• **Activity**: I'd like every record written out again, exactly as it is.
Segment Start: Data for this task
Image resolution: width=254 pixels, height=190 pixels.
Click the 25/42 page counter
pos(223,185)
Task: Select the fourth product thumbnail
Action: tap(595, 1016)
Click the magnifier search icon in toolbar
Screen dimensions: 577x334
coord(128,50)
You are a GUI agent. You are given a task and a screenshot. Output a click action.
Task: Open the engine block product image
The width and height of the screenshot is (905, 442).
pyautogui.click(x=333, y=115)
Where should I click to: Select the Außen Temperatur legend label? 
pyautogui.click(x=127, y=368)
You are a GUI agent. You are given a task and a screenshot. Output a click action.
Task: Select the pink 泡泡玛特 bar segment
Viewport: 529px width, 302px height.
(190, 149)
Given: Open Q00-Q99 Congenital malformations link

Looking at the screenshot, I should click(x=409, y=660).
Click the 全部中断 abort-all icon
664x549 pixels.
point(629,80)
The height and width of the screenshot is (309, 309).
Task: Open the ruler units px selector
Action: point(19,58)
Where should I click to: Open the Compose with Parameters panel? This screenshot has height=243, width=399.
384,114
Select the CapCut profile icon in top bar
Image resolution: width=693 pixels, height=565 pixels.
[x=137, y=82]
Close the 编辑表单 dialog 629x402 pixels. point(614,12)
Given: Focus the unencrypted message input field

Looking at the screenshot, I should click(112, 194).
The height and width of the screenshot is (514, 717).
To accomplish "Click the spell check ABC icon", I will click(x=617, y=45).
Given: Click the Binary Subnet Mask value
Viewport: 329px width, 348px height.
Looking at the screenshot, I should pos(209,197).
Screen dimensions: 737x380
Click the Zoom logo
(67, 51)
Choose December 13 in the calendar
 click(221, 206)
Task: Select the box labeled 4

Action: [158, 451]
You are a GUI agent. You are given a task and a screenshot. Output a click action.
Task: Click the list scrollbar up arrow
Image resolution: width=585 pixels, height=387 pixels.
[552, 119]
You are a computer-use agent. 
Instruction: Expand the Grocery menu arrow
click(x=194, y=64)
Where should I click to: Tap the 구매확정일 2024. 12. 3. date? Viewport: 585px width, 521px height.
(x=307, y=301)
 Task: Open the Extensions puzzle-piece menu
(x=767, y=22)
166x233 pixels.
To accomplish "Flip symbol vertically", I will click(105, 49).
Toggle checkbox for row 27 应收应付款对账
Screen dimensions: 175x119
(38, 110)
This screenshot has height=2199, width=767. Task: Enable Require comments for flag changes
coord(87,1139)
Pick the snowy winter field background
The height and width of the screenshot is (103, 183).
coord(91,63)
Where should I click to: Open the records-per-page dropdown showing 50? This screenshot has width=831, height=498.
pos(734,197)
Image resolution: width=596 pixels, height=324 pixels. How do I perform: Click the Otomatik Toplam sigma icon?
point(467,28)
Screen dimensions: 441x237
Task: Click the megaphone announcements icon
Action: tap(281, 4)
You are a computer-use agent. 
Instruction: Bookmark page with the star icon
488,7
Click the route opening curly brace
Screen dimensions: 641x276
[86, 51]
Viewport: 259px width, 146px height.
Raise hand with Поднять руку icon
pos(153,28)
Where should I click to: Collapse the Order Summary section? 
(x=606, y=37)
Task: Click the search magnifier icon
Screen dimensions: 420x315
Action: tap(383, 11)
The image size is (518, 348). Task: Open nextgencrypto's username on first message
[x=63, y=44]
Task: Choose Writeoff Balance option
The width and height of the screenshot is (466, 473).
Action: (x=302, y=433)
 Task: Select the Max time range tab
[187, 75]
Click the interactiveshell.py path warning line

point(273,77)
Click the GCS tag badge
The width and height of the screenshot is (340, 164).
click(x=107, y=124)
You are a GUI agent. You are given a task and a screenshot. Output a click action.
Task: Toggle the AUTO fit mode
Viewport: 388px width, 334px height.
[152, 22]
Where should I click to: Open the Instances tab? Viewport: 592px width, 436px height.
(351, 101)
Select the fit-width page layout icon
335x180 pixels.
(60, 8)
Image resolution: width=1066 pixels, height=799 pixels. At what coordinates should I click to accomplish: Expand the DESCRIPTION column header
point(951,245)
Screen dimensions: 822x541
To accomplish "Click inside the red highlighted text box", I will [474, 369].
Segment End: Data for this task
• **Output for this exercise**:
Image resolution: width=254 pixels, height=190 pixels.
Click the 25/42 page counter
pos(223,185)
Task: Select the fourth product thumbnail
Action: tap(595, 1016)
Click the magnifier search icon in toolbar
Screen dimensions: 577x334
coord(128,50)
You are a GUI agent. You are given a task and a screenshot. Output a click action.
Task: Open the engine block product image
The width and height of the screenshot is (905, 442).
pyautogui.click(x=333, y=115)
Where should I click to: Select the Außen Temperatur legend label? 
pyautogui.click(x=127, y=368)
You are a GUI agent. You are given a task and a screenshot. Output a click action.
Task: Select the pink 泡泡玛特 bar segment
Viewport: 529px width, 302px height.
(190, 149)
Given: Open Q00-Q99 Congenital malformations link

Looking at the screenshot, I should click(x=409, y=660).
Click the 全部中断 abort-all icon
664x549 pixels.
point(629,80)
The height and width of the screenshot is (309, 309).
Task: Open the ruler units px selector
Action: point(19,58)
Where should I click to: Open the Compose with Parameters panel? This screenshot has height=243, width=399.
384,114
Select the CapCut profile icon in top bar
Image resolution: width=693 pixels, height=565 pixels.
[x=137, y=82]
Close the 编辑表单 dialog 629x402 pixels. point(614,12)
Given: Focus the unencrypted message input field

Looking at the screenshot, I should click(112, 194).
The height and width of the screenshot is (514, 717).
To accomplish "Click the spell check ABC icon", I will click(x=617, y=45).
Given: Click the Binary Subnet Mask value
Viewport: 329px width, 348px height.
Looking at the screenshot, I should pos(209,197).
Screen dimensions: 737x380
Click the Zoom logo
(67, 51)
Choose December 13 in the calendar
 click(221, 206)
Task: Select the box labeled 4

Action: [158, 451]
You are a GUI agent. You are given a task and a screenshot. Output a click action.
Task: Click the list scrollbar up arrow
Image resolution: width=585 pixels, height=387 pixels.
[552, 119]
You are a computer-use agent. 
Instruction: Expand the Grocery menu arrow
click(x=194, y=64)
Where should I click to: Tap the 구매확정일 2024. 12. 3. date? Viewport: 585px width, 521px height.
(x=307, y=301)
 Task: Open the Extensions puzzle-piece menu
(x=767, y=22)
166x233 pixels.
To accomplish "Flip symbol vertically", I will click(105, 49).
Toggle checkbox for row 27 应收应付款对账
Screen dimensions: 175x119
(38, 110)
This screenshot has height=2199, width=767. Task: Enable Require comments for flag changes
coord(87,1139)
Pick the snowy winter field background
The height and width of the screenshot is (103, 183).
coord(91,63)
Where should I click to: Open the records-per-page dropdown showing 50? This screenshot has width=831, height=498.
pos(734,197)
Image resolution: width=596 pixels, height=324 pixels. How do I perform: Click the Otomatik Toplam sigma icon?
point(467,28)
Screen dimensions: 441x237
Task: Click the megaphone announcements icon
Action: tap(281, 4)
You are a computer-use agent. 
Instruction: Bookmark page with the star icon
488,7
Click the route opening curly brace
Screen dimensions: 641x276
[86, 51]
Viewport: 259px width, 146px height.
Raise hand with Поднять руку icon
pos(153,28)
Where should I click to: Collapse the Order Summary section? 
(x=606, y=37)
Task: Click the search magnifier icon
Screen dimensions: 420x315
Action: tap(383, 11)
The image size is (518, 348). Task: Open nextgencrypto's username on first message
[x=63, y=44]
Task: Choose Writeoff Balance option
The width and height of the screenshot is (466, 473).
Action: (x=302, y=433)
 Task: Select the Max time range tab
[187, 75]
Click the interactiveshell.py path warning line

point(273,77)
Click the GCS tag badge
The width and height of the screenshot is (340, 164).
click(x=107, y=124)
You are a GUI agent. You are given a task and a screenshot. Output a click action.
Task: Toggle the AUTO fit mode
Viewport: 388px width, 334px height.
[152, 22]
Where should I click to: Open the Instances tab? Viewport: 592px width, 436px height.
(351, 101)
Select the fit-width page layout icon
335x180 pixels.
(60, 8)
Image resolution: width=1066 pixels, height=799 pixels. At what coordinates should I click to accomplish: Expand the DESCRIPTION column header
point(951,245)
Screen dimensions: 822x541
To accomplish "Click inside the red highlighted text box", I will [474, 369].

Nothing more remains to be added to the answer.